Esse despertar tranquilo, suave, é consequência do sentido que o cidadão dá à vida.
Como já afirmava Divaldo, não podemos escapar de três coisas da vida: a morte, a culpa e o sofrimento.
A morte, por vezes, interrompe projetos nesse mundo terreno. Porém, ao retornar à pátria espiritual, dá seguimento aos projetos que ficaram pendentes naquela esfera existencial por ocasião da reencarnação.
Dizer que “perdemos” um ser querido que retorna ao Mundo Espiritual é ter uma visão materialista.
Divaldo sugere usar outros termos como: morte, falecimento, desencarnação.
Afinidades no plano espiritual
Habituado aos sentidos orgânicos (tato, olfato, visão, audição, paladar), resultante de sua existência terrena, o indivíduo vê-se em outra realidade e pode, por algum tempo, sentir a necessidade da utilização desses sentidos.
Essa mudança de plano (terreno para espiritual), obriga-o a novos hábitos, realidade que pode gerar instabilidade emocional.

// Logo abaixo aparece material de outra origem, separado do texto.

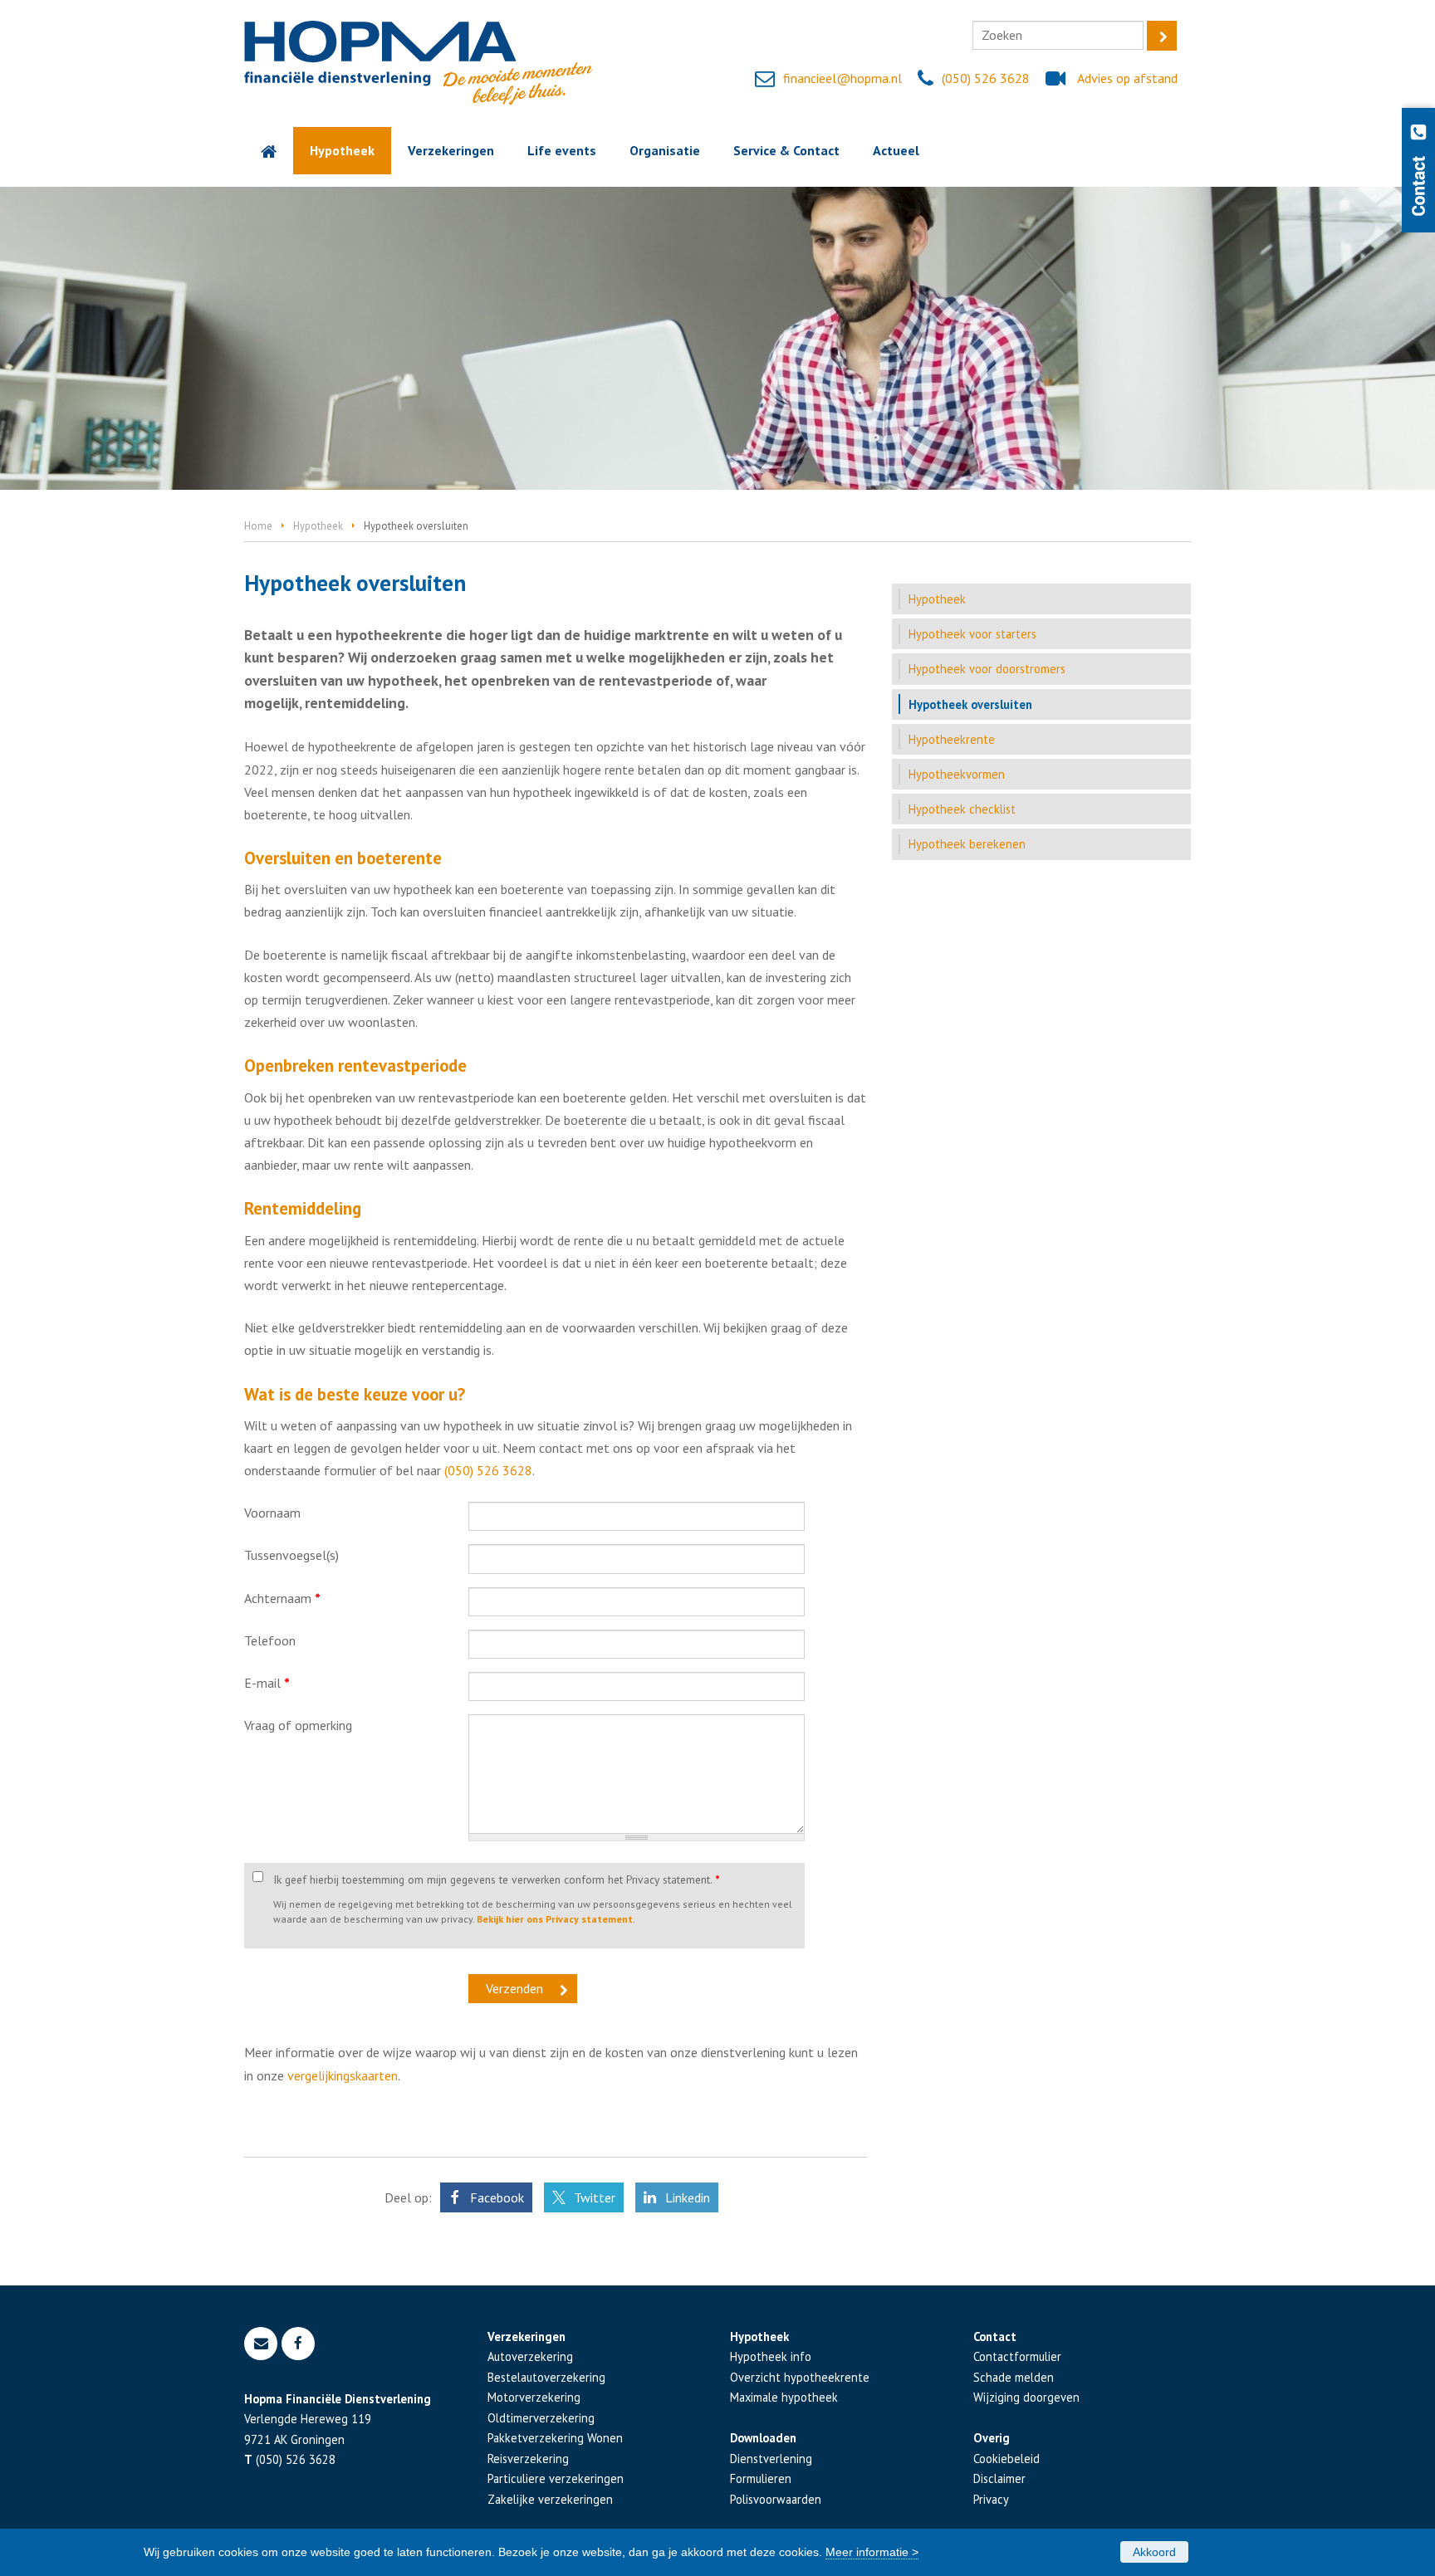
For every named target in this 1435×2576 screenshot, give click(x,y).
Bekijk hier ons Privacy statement (555, 1919)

Na questão de número 148, Emmanuel, em O Consolador, traz importantes informações sobre o que pode ocorrer com o desencarnado.
A alma do desencarnado procura seus afins, assim como na Terra procura aqueles que compartilham dos mesmos interesses.
Os agiotas, os corruptos, os políticos, os comerciantes, os atletas e assim por diante.
O objetivo dessa busca é dar continuidade ao que era, ou fazia quando encarnado.
Assim também ocorre com os viciados de todo gênero, que procuram saciar seus desejos fixando-se em alguém encarnado que esteja na mesma faixa vibratória de interesse, ocasionando perturbações a ambos, encarnados e desencarnados. O que se conhece por obsessão.